[Entries taken from a collection]
---*---
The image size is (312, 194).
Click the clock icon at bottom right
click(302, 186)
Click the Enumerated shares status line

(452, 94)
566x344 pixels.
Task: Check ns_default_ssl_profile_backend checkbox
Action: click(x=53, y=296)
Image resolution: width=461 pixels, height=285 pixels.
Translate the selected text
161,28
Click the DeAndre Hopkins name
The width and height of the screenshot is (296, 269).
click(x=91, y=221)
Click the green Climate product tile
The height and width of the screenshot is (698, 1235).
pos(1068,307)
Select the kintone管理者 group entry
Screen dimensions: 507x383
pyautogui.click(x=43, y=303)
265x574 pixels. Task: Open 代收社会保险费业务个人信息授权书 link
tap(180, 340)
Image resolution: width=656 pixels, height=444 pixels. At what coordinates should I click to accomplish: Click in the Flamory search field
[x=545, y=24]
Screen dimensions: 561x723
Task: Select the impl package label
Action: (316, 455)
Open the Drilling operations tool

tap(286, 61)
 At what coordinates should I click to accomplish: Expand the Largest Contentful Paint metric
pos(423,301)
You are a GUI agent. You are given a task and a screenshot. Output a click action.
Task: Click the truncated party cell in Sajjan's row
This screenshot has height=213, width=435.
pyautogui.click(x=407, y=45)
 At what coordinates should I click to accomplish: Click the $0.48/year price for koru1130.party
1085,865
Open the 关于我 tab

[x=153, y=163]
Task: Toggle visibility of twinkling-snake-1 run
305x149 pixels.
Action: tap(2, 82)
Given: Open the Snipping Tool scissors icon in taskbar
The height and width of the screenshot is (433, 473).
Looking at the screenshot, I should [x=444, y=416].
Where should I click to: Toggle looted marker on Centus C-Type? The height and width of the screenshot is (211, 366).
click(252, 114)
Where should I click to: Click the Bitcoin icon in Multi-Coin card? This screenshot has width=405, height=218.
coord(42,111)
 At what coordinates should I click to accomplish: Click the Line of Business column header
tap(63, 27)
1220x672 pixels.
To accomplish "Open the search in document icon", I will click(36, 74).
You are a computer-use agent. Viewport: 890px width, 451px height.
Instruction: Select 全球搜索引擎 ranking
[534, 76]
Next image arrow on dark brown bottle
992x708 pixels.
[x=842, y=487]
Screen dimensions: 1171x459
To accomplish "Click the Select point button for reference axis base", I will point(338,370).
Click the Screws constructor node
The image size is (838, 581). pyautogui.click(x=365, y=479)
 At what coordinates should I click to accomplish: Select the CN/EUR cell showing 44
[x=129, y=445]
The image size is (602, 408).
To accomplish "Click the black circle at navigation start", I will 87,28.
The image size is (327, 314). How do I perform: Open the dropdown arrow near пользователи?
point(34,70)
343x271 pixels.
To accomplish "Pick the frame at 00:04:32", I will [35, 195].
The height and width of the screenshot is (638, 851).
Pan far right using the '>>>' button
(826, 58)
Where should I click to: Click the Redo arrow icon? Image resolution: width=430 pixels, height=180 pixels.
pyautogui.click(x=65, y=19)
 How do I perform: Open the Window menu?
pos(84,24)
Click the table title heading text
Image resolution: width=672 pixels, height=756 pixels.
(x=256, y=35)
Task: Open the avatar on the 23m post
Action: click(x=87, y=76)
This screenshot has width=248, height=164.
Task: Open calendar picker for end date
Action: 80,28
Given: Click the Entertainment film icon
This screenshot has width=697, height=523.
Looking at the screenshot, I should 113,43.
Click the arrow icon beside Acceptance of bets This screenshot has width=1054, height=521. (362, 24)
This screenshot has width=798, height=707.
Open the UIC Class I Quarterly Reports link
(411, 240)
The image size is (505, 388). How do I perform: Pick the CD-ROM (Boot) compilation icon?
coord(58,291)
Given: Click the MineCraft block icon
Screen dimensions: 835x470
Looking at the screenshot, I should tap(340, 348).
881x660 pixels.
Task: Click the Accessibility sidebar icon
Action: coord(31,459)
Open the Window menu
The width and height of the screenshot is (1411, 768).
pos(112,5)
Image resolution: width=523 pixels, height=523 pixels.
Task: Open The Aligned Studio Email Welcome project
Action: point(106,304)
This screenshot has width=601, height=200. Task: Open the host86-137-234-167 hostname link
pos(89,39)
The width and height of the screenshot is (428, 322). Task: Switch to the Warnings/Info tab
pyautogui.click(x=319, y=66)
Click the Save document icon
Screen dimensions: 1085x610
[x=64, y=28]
---*---
• _WHAT IS NEEDED_: The only reply wanted is the number of lines in the records above containing the word "will".

• _RESULT OF THE TASK_: 4